La magia existe, a mi familia nos la enseñó el mayor de los hermanos de mi abuela, José de la Serna Valdivia. 


El que con su magia me lee en esos momentos, lo sé porque al tomar la pluma, sin programarla comenzó a sonar desde la consola “Sabor a mí”... “Tanto tiempo disfrutamos de este amor nuestras almas se acercaron tanto así“ 


Frases que no pueden describir mejor el tanto tiempo y tanto amor que nos dio a los de la Serna. 


Este doctor fue el que marcó la vara y el apoyo para que todos los que seguíamos en la fila familiar fuéramos personas de bien, porque deja más educar con el ejemplo que con las palabras. 


Cipriano, su padre quería que se dedicará al rancho, pero su madre (la primera Dolores de la familia) insistió en que sus hijos estudiaran y junto con mi Dolores trabajaron los hilos para bordar las carreras de los hombres de la familia. José eligió la carrera de medicina y viajó a la capital y al extranjero para convertirse en el primer médico especialista de Aguascalientes.

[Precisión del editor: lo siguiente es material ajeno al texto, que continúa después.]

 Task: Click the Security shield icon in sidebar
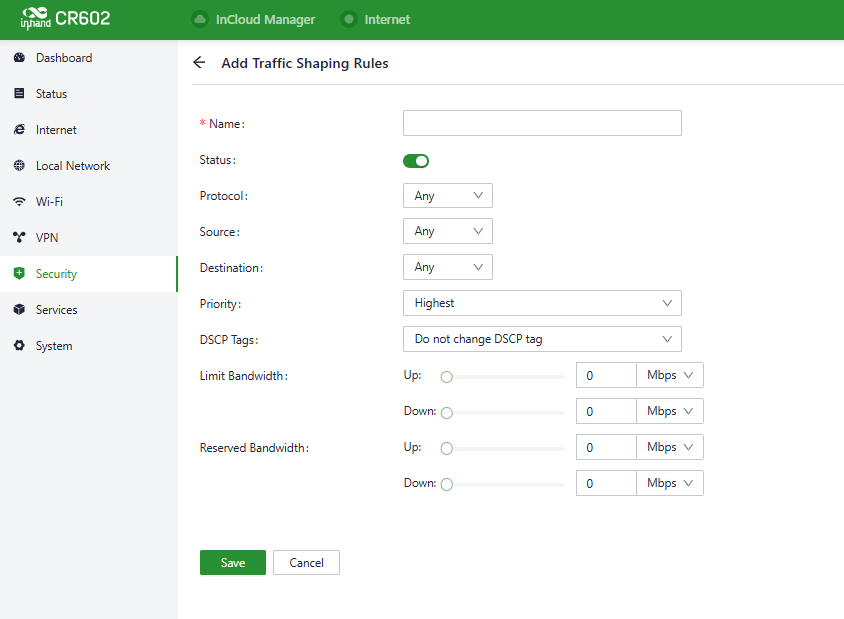(x=19, y=274)
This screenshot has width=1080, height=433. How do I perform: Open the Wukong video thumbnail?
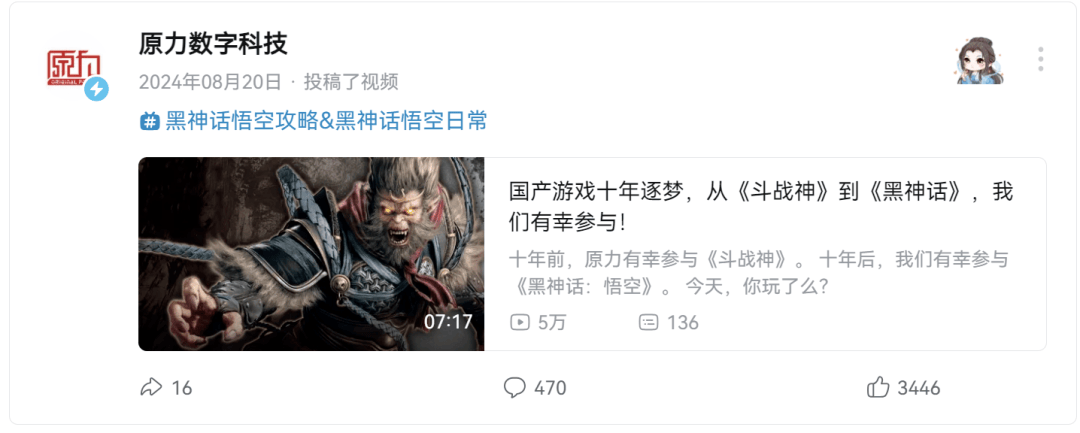pos(311,254)
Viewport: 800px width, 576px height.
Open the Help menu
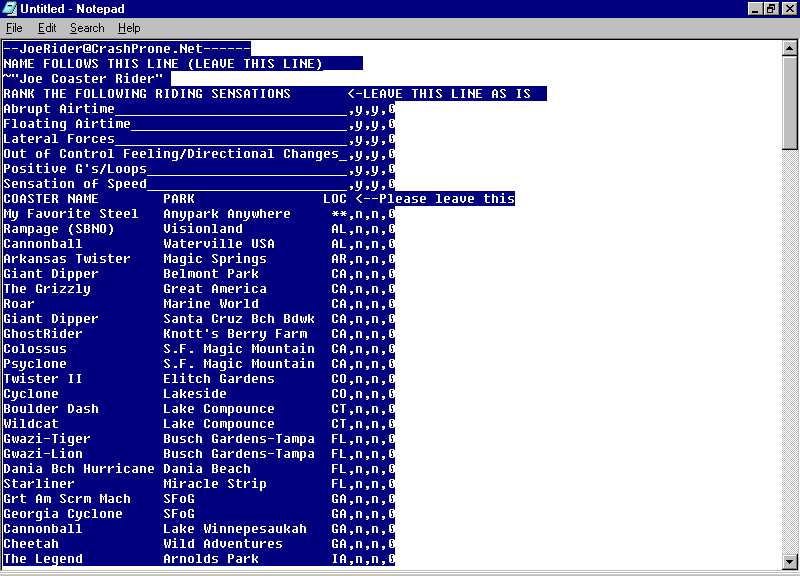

Después de estudiar volvió a su tierra  para curar los riñones de sus pacientes  y algunos corazones de la familia cuando se nos rompían. 


No sólo nos enseñó la magia logrando posible lo imposible, también lo hizo  al hacernos olvidar que la vida es un momento. Siendo el hermano mayor, fue uno de los que se quedó más tiempo, estuvo presente y abrazable desde 1921 hasta hace un par de días. 


Durante estos 104 años nos dio muchos regalos, entre ellos unos hijos auténticos y amorosos a los que les corre la magia en la sangre y se les sale por los ojos para compartirla con nosotros.


Uno de sus regalos más importantes, es el de siempre tener las puertas abiertas de sus ranchos y casas para reunir a la familia. Todas esas tardes en San Pancho y Zaragoza me hacen recordar de dónde vengo y hacia dónde quiero ir. 


Él hacía la vida poesía, como la tarde que me regaló un campo de flores.

En su rancho de Calvillo en el otoño crecían millones de mirasoles, ese día cuando mi hermana y yo corríamos con las manos extendidas y arrasando puños de flores en nuestras manos, sus ojos luminosos que daban ternura y paz, nos miraron y con su sonrisa gigante pronunció: “Llévense todas, con que me dejen unas cuatro está bien”. 


Siempre presente cuando de aliviar a la familia se trataba, como médico pero sobre todo como hermano, padre, abuelo, tío. Como cuando tuve el accidente y la parte que me rompí de todo el cuerpo fue el riñón, ahora sé que no fue casualidad que ese órgano se fisurará, fue una pieza de mi vida que me enseñó como una persona puede ser tan admirada y respetable sin perder la sencillez. Porque para mí era simplemente mi tío Pepe, pero cuando los médicos que me atendían vieron pasar al Doctor de la Serna, mi caso se volvió el más importante del hospital para poder aprender de la eminencia que iba con toda su ternura a visitar a la niña que se cayó de la moto. 


Otras de sus tardes hechas poesía es la de cuando en los últimos días de mi Dolores le dijo a su lado: “Deberíamos vernos más seguido, siempre, todos los días, toda la vida”. 


Tío Pepe, estoy segura de que tu trascender sigue siendo poesía, porque si alguien se gana el cielo han sido los de la Serna Valdivia.


Te pido un regalo más, cuando llegues con tu hermana, dale un abrazo de mi parte y dile que así como tú le enseñaste la vida de la mano, ahora ella te enseñe el cielo. 


Descansa en paz tío, vuela tranquilo que con tus 104 años nos dejaste sabor a ti  para todos los días, para  toda la vida.